** START OF Excerpted text **

Electric Dreams Help Cows Survive The Desert Of The Real

Pictures of a cow wearing a pair of comically oversized virtual reality goggles recently spread like wildfire over social media, and even the major news outlets eventually picked it up. Why not? Nobody wants to read about geopolitical turmoil over the holidays, and this story was precisely the sort of lighthearted “news” people would, if you can forgive the pun, gobble up.

But since you’re reading Hackaday, these images probably left you with more questions than answers. Who made the hardware, what software is it running, and of course, why does a cow need VR? Unfortunately, the answers to the more technical questions aren’t exactly forthcoming. Even tracking the story back to the official press release from the Ministry of Agriculture and Food of the Moscow Region doesn’t tell us much more than we can gather from the image itself.

But it does at least explain why somebody went through the trouble of making a custom bovine VR rig: calm cows produce more milk. These VR goggles, should they pass their testing and actually be adopted by the Russian dairy industry, will be the newest addition to a list of cow-calming hardware devices that farmers have been using for decades to get the most out of their herds.

Presented in Cattle-Vision

The press release claims that the VR goggles were modified from commercially available hardware to take into account the shape and size of a cow’s head, but there’s no word of which product served as the basis for the experiment. Given the massive size of the goggles in relation to the cow’s human handler though, it’s safe to assume that whatever headset was used is being completely obscured by the obviously custom enclosure.

That said, because we can see no obvious cables coming from the headset, it’s possible researchers using some variant of the phone-based VR goggles that were all the rage after the release of Google Cardboard. We’ve noticed that excitement over these simple gadgets has waned significantly in the last year or so, but here the idea makes perfect sense. If you’re looking to outfit whole herds of animals with this technology, a basic plastic enclosure that holds a cheap Android device makes perfect sense.

One also has to wonder what sort of optics are required to fool a cow into thinking they’re looking at a real pasture. Like many prey animals, a cow’s binocular vision is minimal when compared to human vision. In other words, they have limited depth perception when looking directly ahead. In fact, it’s said that cows have trouble discerning shadows from actual holes in the ground, and will avoid walking over them. On the other hand, they have excellent panoramic vision which allows them to see nearly 360 degrees without having to move their heads.

** END OF Excerpted text **
** START OF Supplied data **

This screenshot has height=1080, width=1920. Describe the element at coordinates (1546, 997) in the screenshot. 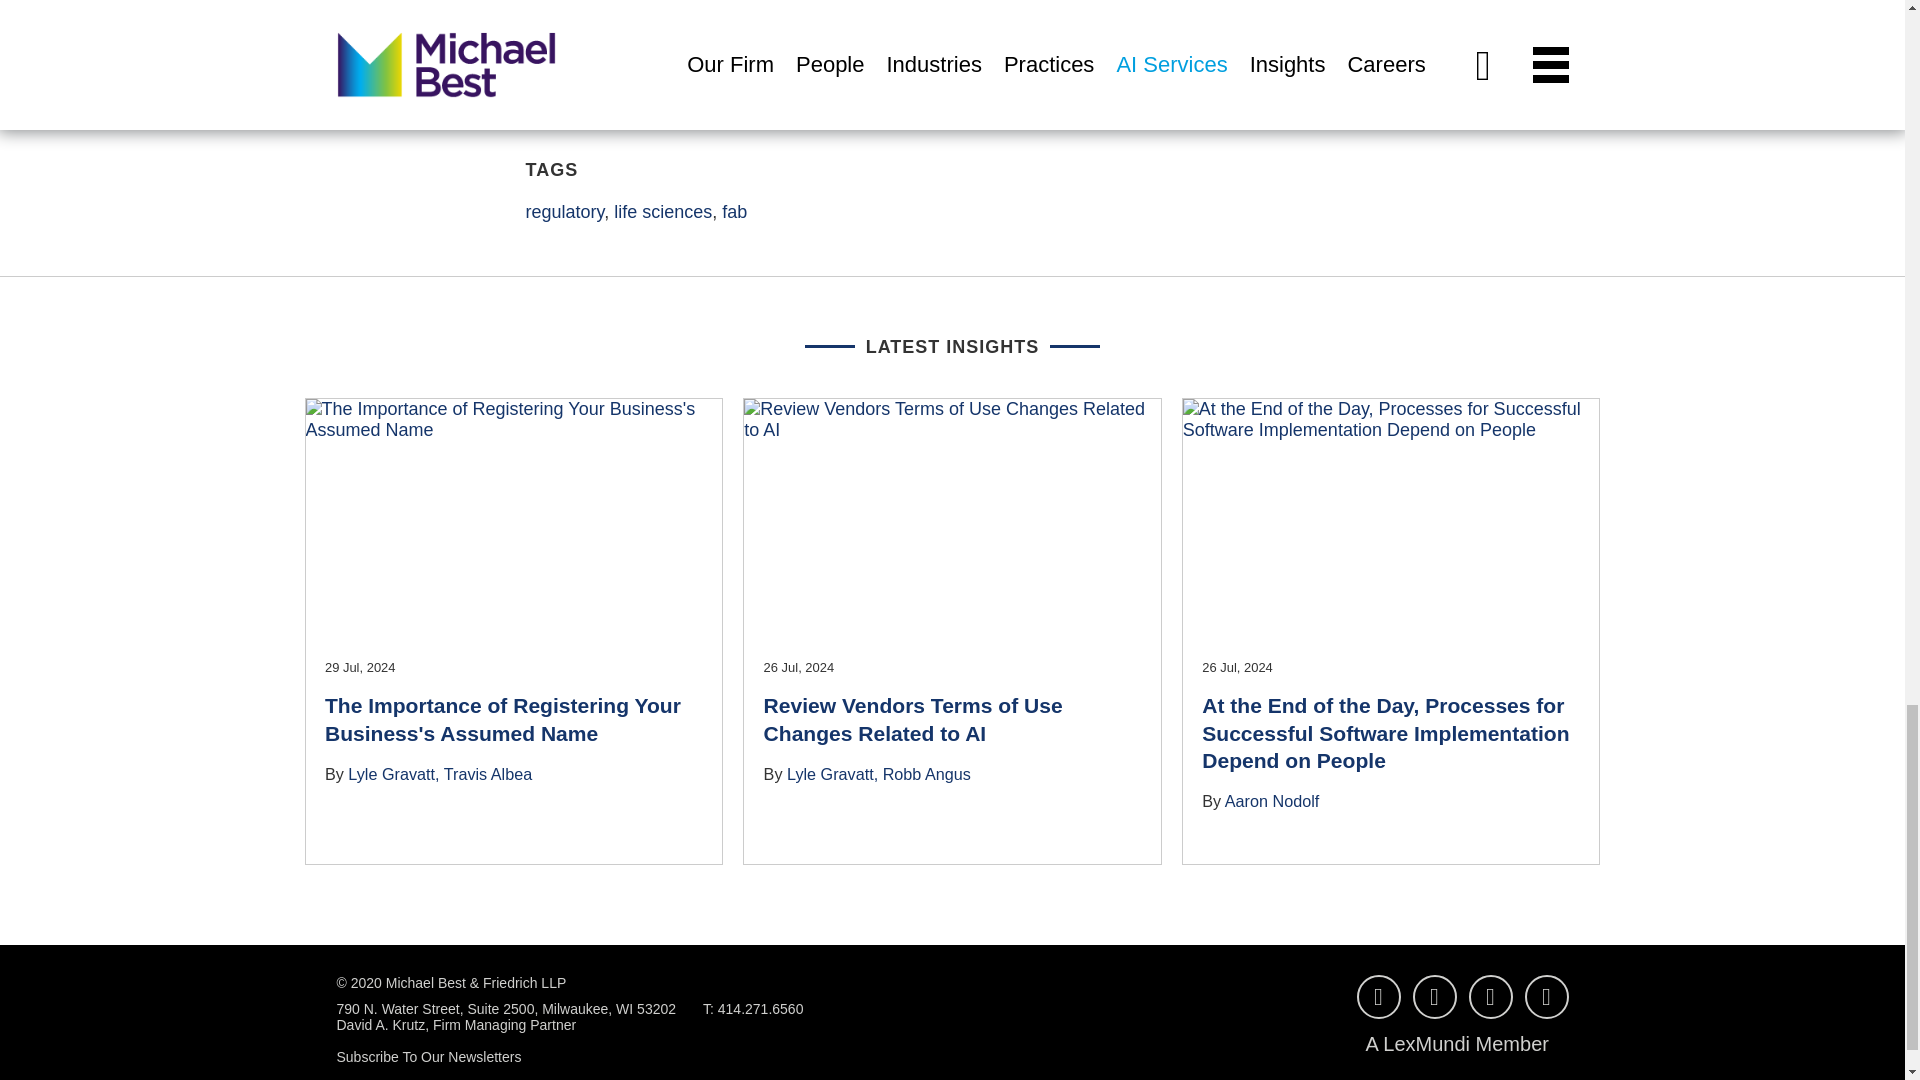

I see `Twitter` at that location.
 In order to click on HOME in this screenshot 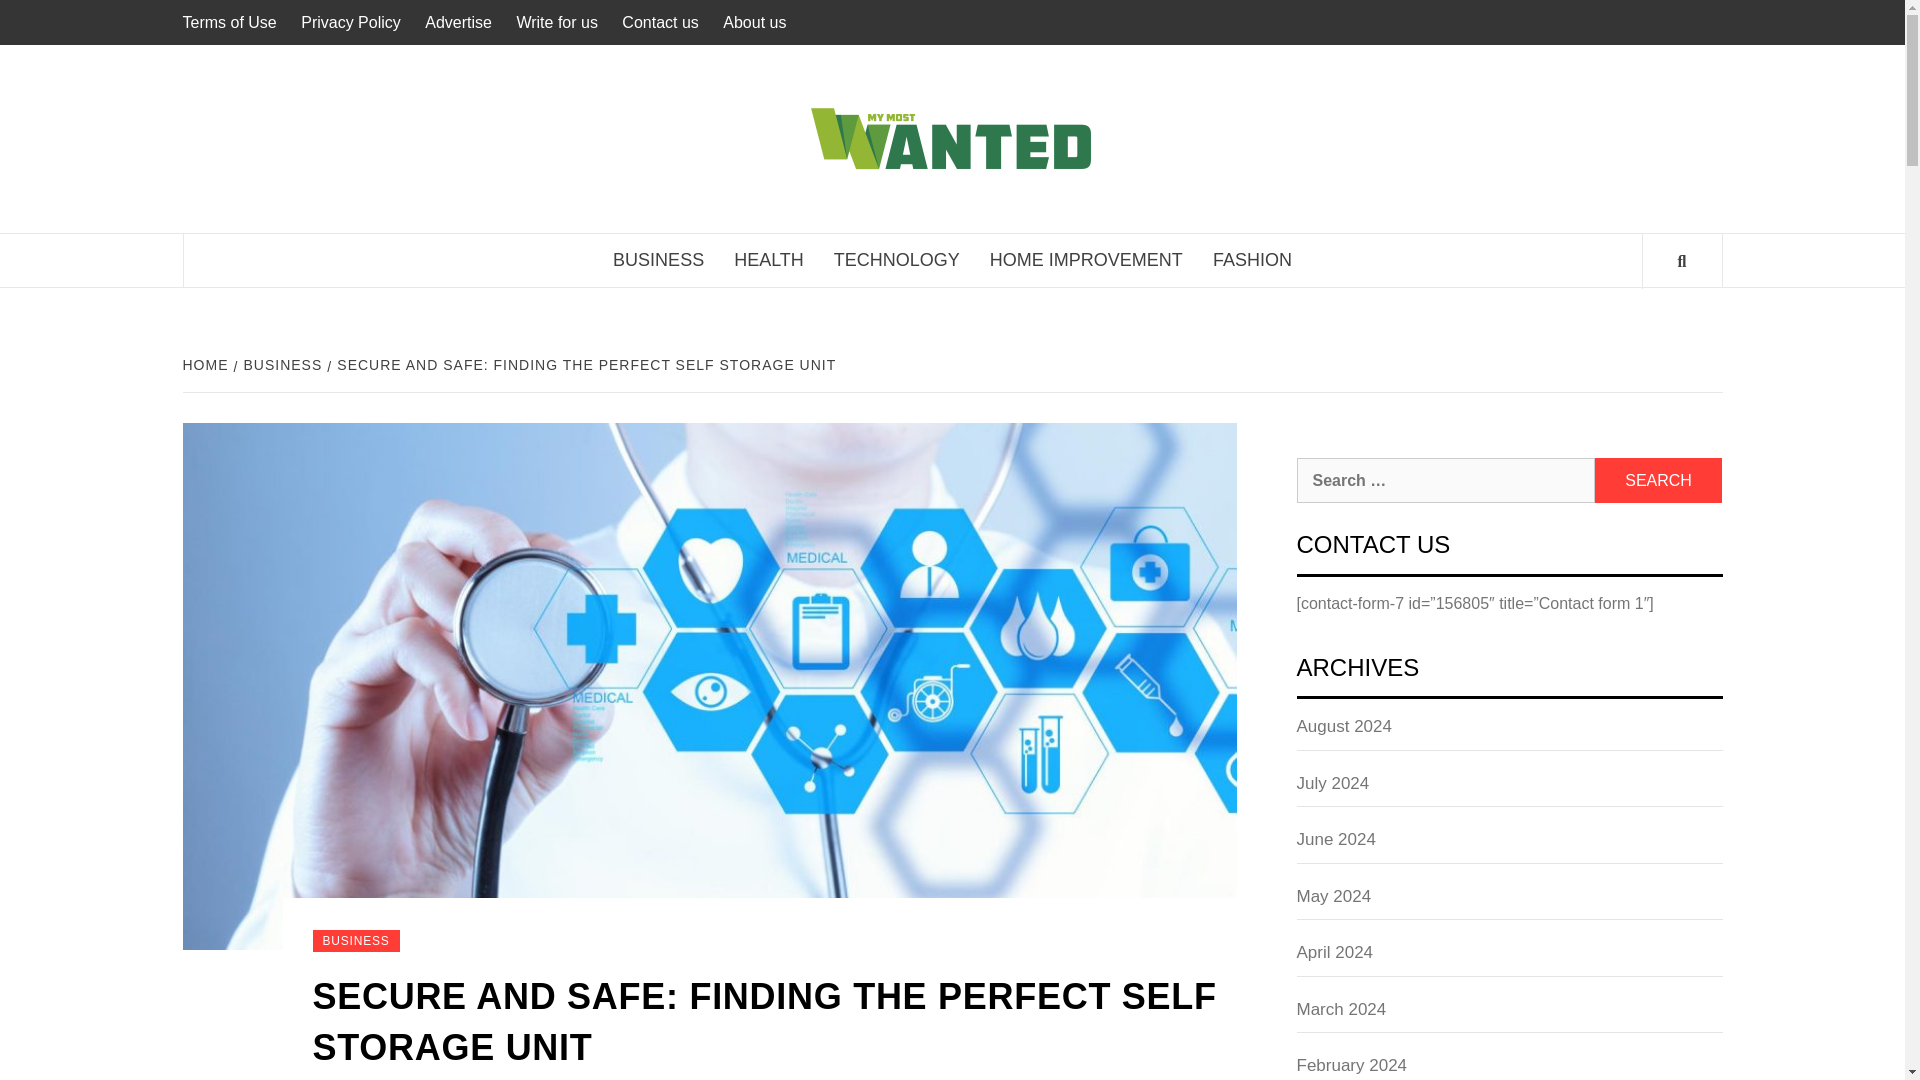, I will do `click(207, 364)`.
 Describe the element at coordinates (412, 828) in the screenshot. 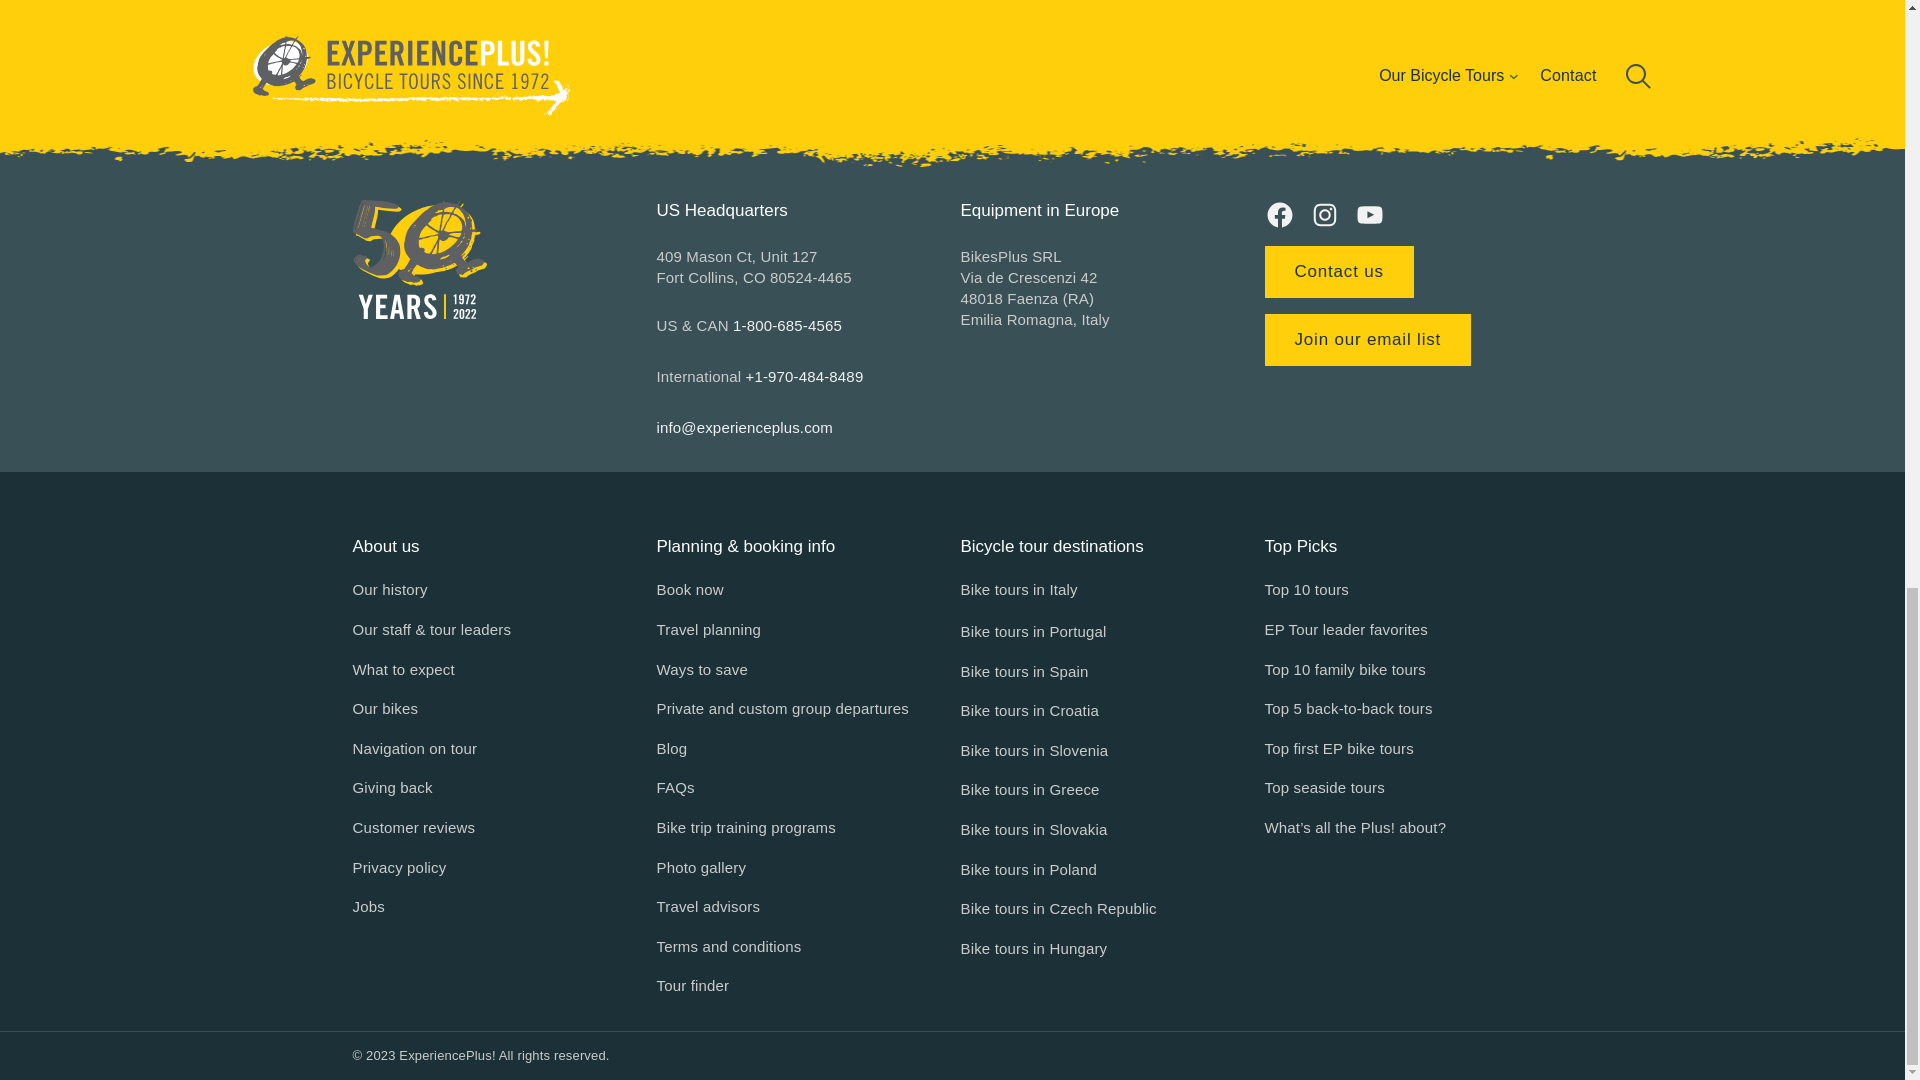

** END OF Supplied data **

▸ **To-do list**:
1. Answer these questions using the article on VR goggles for cows:
(a) Which body issued the official press release about the goggles?
(b) What reason does the press release give for making a custom bovine VR rig?
(c) According to the article, what do cows reportedly have trouble distinguishing from actual holes in the ground?
2. Retype the passage of the article on VR goggles for cows from "But it does" up to and including "of their herds.".

▸ **Per-task outputs**:
1.
(a) The Ministry of Agriculture and Food of the Moscow Region.
(b) Calm cows produce more milk.
(c) Shadows.

2.
But it does at least explain why somebody went through the trouble of making a custom bovine VR rig: calm cows produce more milk. These VR goggles, should they pass their testing and actually be adopted by the Russian dairy industry, will be the newest addition to a list of cow-calming hardware devices that farmers have been using for decades to get the most out of their herds.